NPR seems to want listeners to ignore the economic downturn, by far the largest cause of the deficit, and to focus on cutting spending programs and raising everyone's taxes. That was certainly the theme of its interview with David Wessel, an economics reporter with the Wall Street Journal, which discussed his new book, Red Ink.
The first sentence of the piece refers to the "ballooning deficit." In fact the deficit is actually shrinking. While NPR can argue that the deficit is larger than it would like it to be, the direction of change is wrong. It cannot accurately be described as "ballooning."
The piece included Wessel's unchallenged assertion that the deficit probably cannot be closed without cutting spending and raising taxes across the board.
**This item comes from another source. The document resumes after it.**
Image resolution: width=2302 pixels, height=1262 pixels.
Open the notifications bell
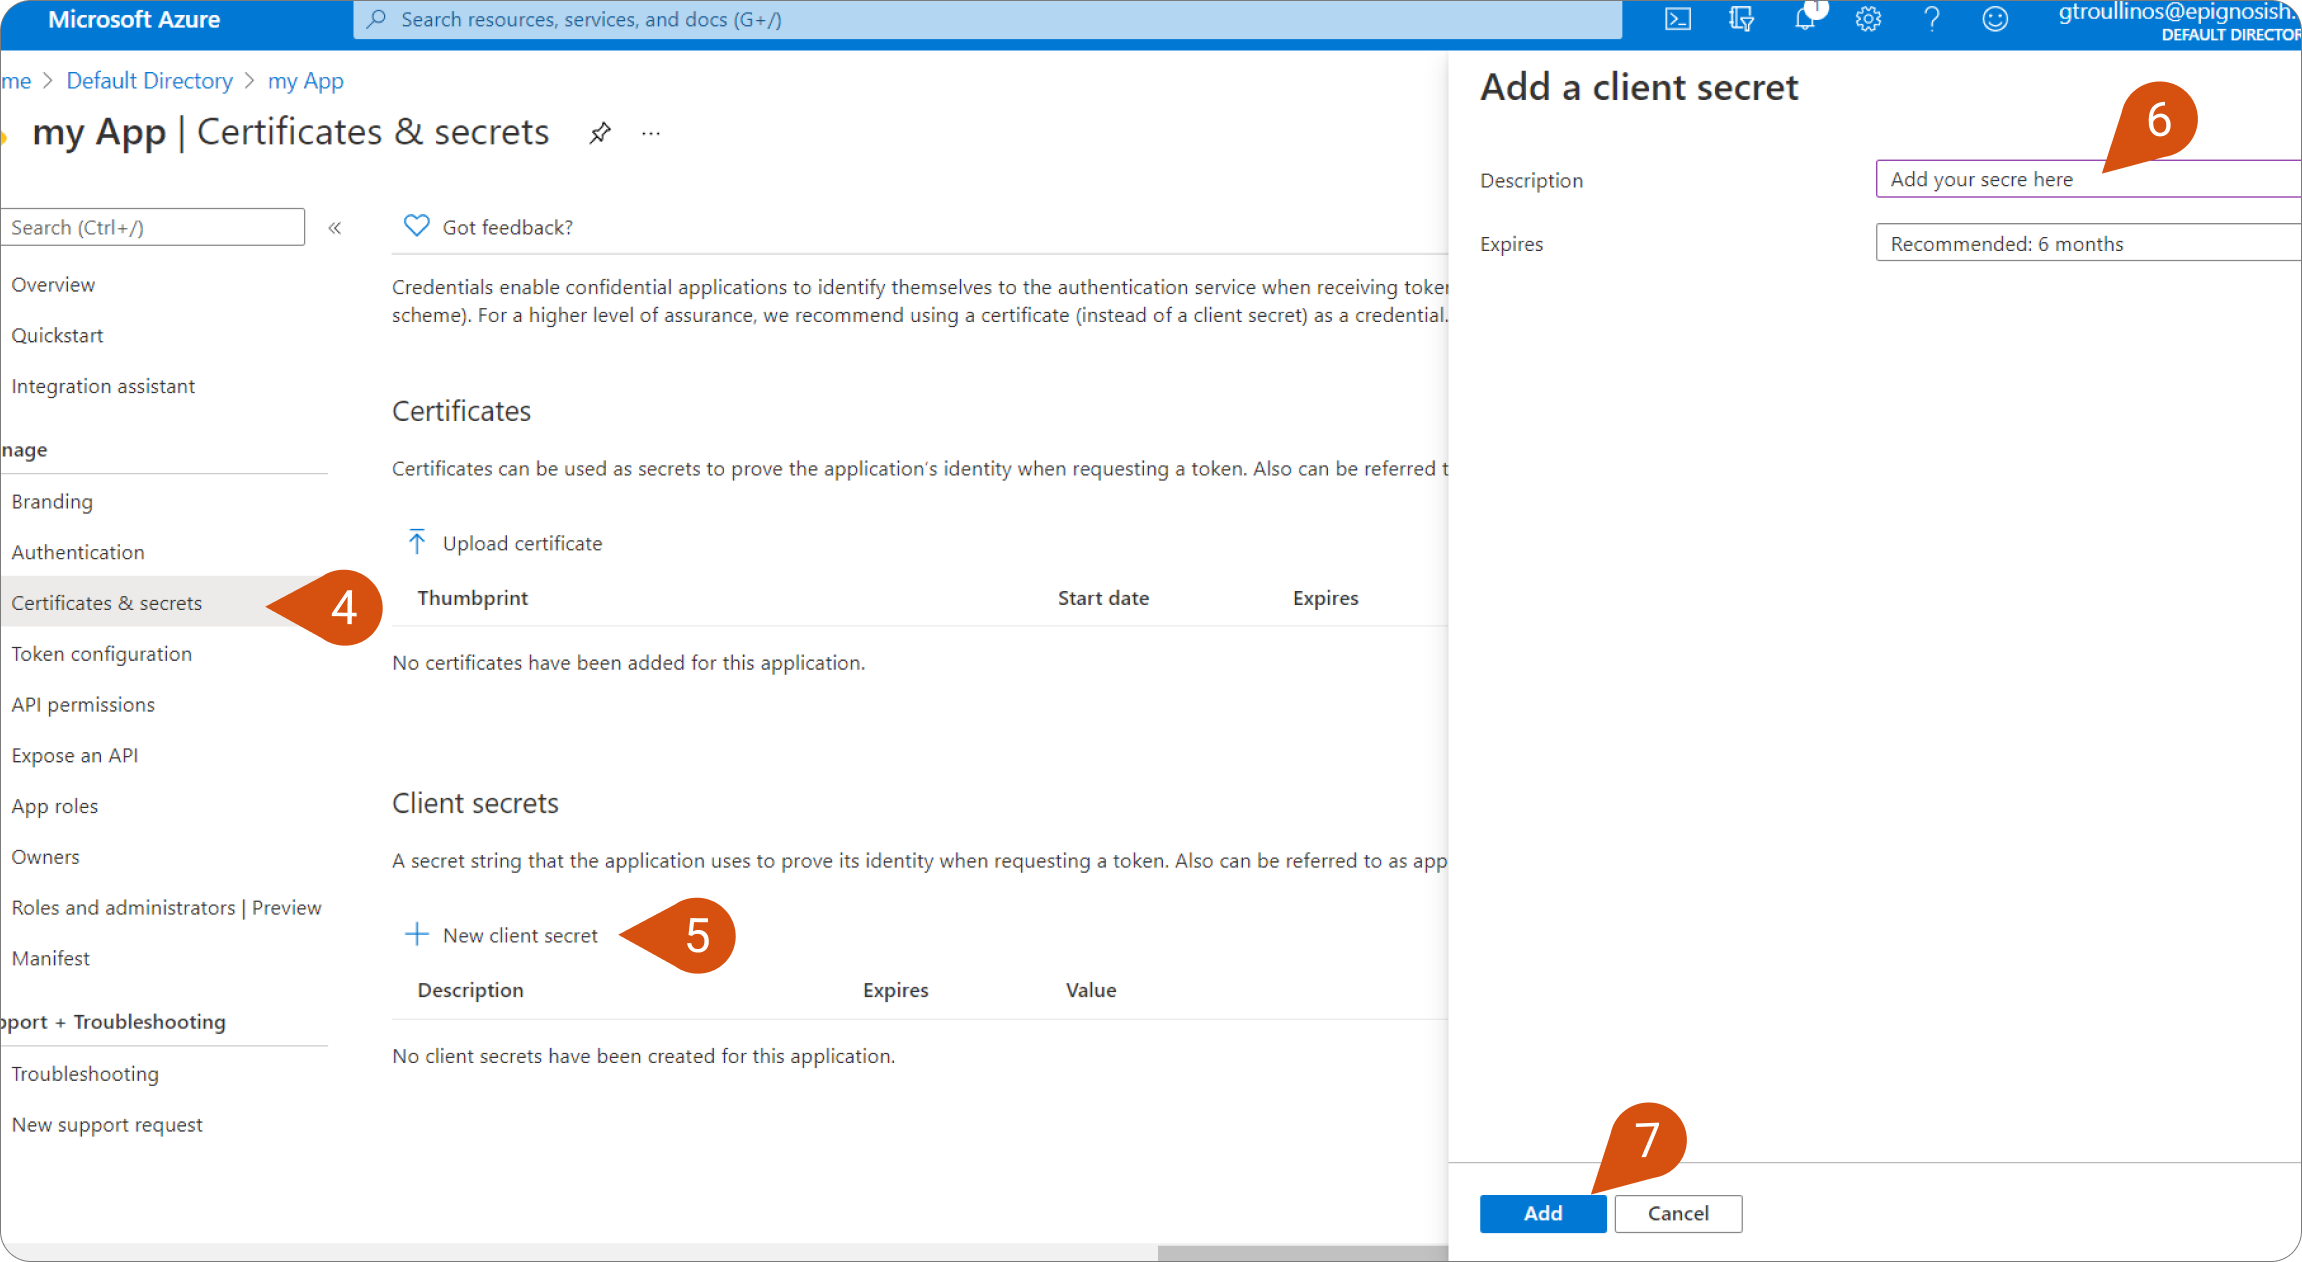click(x=1805, y=19)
It would have been helpful to note that the deficit is projected to get to a level that is almost consistent with a stable debt to GDP ratio if the economy were simply to get back to full employment. If health care costs were contained by reducing protectionism in the sector and a tax was imposed on financial speculation, the deficit would be at a sustainable level.
The segment also included the bizarre claim that there is widespread resentment against low and moderate income people who do not pay income taxes. It would be interesting if it presented evidence that supported this view. It is undoubtedly true that many people resent millionaires who use tax shelters in order to pay very low taxes, it is not clear that there is widespread anger over the fact that families earning $20,000-$30,000 a year are not paying income taxes (they do pay payroll taxes).